Discussing the Bible with New Agers (Part One)

Author:

Elliot Miller

Article ID:

DN078-1

Updated: 

Aug 11, 2023

Published:

Jun 9, 2009

This Effective Evangelism article first appeared in the Christian Research Journal, volume 17, number 2 (Fall 1994). For more information about the Christian Research Journal, click here.


 

Any conscientious effort to present the gospel to a New Ager eventually leads to a discussion of the Bible. Although such a debate is engaged on Christian turf, it is often the New Ager, not the Christian, who afterwards feels satisfied with the discussion. For example:

Christian: Do you believe in Jesus?

New Ager: Yes, I believe in Jesus — and in Buddha, and Ramakrishna, and my own guru, too.

Christian: But Jesus said in John 14:6, “I am the way, and the truth, and the life; no one comes to the Father, but through me.”

New Ager: That’s right! I Am is the truth and the only way.

Christian: What?

New Ager: The I Am Presence or spark of divinity in each one of us!

Christian: Wait a minute. Jesus was speaking about Himself

New Ager: Yes, and only when each one of us can say with Jesus, I Am, will we realize God as Jesus did.

Christian: But 1 Timothy 2:5 says the man Christ Jesus is the only mediator between God and men.

New Ager: Oh, that means the only mediator is our Christ Consciousness or Higher Self.

Christian: You’re taking the Bible out of context.

New Ager: The problem with you fundamentalists is you hang on its every word. We’re in a New Age and much of the Bible is obsolete! Yet there are also timeless truths within it, and only when you accept the Universal Wisdom in all religions will you recognize those truths.

Christian: Second Timothy 3:16 says all of Scripture is God’s Word and profitable, so you can’t prove what you’re saying from the Bible.

New Ager: You quote the Bible to prove the Bible and then tell me I lack proof?

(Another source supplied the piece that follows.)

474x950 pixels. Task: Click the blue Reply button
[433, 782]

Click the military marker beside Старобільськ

Actually, my guru does prove her teachings from the Bible, because she can unlock its esoteric meaning. But you fundamentalists are so obsessed with literal meaning you don’t understand your own book. [End of discussion.]

In such a conversation the New Ager’s faith in mysticism and his guru have hardly been shaken. The Christian, on the other hand, has hardly become encouraged about further witnessing to New Agers. Their words seem to miss each other as they speak from very different presuppositions. How can the Christian scale this barrier to effective evangelism? Let me suggest a basic approach.

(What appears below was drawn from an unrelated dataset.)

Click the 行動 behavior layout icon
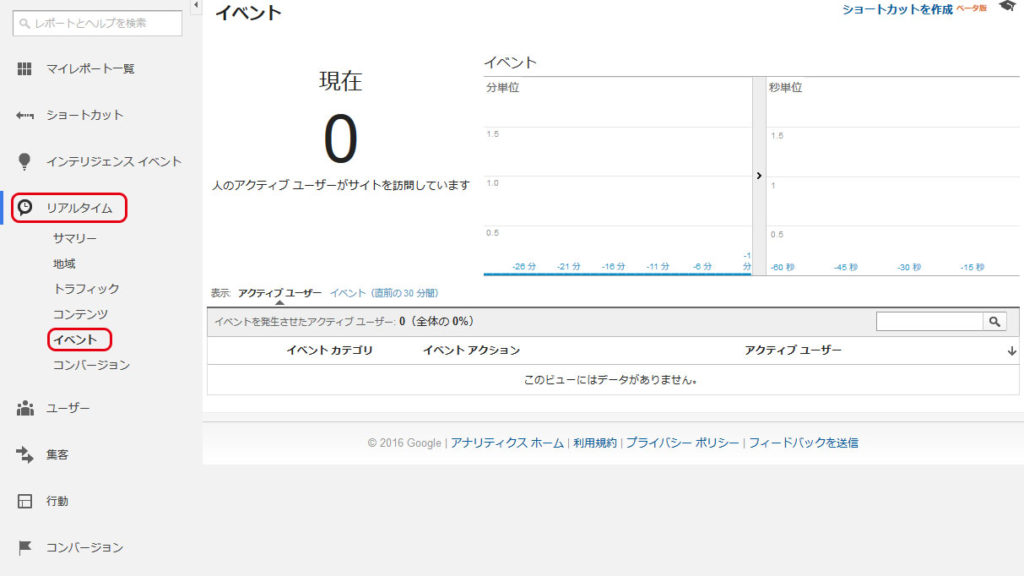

Underlying the Christian-New Age debate is the question of how much respect one should show the Bible. For Christians the Bible is the authoritative Word of God. All of its teachings are true and in agreement. Each passage has one objective interpretation that must be sought.

To find the Bible’s true meaning, careful consideration must be given to context — in the immediate passage, Scripture as a whole, and the surrounding historical situation. In this way the Bible can speak for itself.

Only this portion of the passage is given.